- [What the exercise asks]:
Return only the number of lines in the data below where the word "Alessia" appears.

--

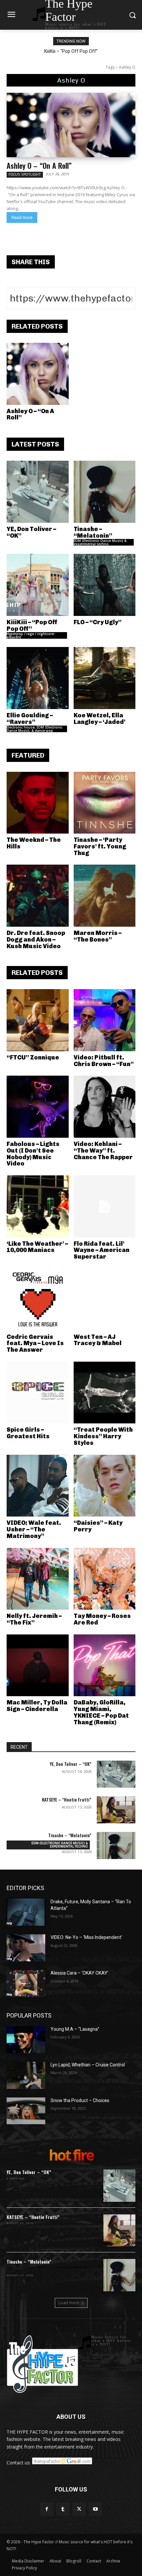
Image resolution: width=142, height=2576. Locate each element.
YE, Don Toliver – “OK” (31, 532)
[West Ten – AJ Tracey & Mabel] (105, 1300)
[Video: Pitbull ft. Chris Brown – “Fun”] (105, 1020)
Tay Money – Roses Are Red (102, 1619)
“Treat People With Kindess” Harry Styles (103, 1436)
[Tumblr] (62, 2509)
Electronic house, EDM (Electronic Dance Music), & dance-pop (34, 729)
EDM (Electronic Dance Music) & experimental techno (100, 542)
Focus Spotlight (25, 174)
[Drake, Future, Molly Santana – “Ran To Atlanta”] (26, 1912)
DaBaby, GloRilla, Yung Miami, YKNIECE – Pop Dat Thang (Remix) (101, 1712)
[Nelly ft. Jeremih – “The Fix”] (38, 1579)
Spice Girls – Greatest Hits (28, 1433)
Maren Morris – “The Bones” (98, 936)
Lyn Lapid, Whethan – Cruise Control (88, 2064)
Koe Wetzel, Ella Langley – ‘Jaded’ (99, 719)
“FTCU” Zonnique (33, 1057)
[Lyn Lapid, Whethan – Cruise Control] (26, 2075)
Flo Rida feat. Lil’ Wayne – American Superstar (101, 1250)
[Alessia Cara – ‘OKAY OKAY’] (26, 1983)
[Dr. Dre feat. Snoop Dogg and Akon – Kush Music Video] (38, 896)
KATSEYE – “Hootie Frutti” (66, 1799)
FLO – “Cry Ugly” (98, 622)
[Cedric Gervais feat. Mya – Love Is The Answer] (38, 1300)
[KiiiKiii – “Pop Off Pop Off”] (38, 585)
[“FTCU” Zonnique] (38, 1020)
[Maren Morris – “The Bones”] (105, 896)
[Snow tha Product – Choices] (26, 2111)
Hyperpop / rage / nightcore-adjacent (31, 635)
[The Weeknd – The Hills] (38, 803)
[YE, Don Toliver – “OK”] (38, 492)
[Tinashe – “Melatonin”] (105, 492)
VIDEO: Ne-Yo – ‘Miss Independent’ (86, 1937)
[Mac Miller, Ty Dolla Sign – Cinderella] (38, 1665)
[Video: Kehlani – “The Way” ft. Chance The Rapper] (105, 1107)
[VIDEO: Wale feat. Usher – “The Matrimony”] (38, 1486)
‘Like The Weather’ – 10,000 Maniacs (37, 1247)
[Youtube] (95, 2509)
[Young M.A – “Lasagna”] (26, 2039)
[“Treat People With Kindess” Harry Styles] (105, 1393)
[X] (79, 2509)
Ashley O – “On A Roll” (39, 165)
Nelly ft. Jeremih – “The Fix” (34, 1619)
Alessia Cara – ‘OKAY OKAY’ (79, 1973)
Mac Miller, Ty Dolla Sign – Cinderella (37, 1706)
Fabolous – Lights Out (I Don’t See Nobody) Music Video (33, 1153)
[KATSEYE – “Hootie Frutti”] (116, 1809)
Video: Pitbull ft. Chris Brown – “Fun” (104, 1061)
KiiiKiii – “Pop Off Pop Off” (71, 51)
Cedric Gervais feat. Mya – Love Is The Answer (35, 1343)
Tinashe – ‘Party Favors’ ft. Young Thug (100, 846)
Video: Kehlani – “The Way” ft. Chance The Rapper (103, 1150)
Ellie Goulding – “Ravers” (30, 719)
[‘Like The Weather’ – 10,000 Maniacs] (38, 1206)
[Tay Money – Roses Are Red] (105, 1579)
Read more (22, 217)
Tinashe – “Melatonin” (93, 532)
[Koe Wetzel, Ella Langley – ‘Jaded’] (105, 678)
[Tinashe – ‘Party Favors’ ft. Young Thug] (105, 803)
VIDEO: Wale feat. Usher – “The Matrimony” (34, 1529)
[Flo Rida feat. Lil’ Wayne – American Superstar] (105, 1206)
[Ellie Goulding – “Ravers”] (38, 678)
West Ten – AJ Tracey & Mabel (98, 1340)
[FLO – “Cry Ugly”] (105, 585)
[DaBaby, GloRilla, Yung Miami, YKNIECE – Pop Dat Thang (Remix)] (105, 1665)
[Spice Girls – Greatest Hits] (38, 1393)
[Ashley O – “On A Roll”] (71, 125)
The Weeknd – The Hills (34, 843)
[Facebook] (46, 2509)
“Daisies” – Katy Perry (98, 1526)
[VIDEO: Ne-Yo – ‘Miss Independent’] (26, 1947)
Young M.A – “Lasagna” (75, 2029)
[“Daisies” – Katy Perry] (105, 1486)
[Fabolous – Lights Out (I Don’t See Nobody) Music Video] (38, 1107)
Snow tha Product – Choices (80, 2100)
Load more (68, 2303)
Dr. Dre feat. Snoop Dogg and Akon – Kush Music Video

--

- [Result for this exercise]:
2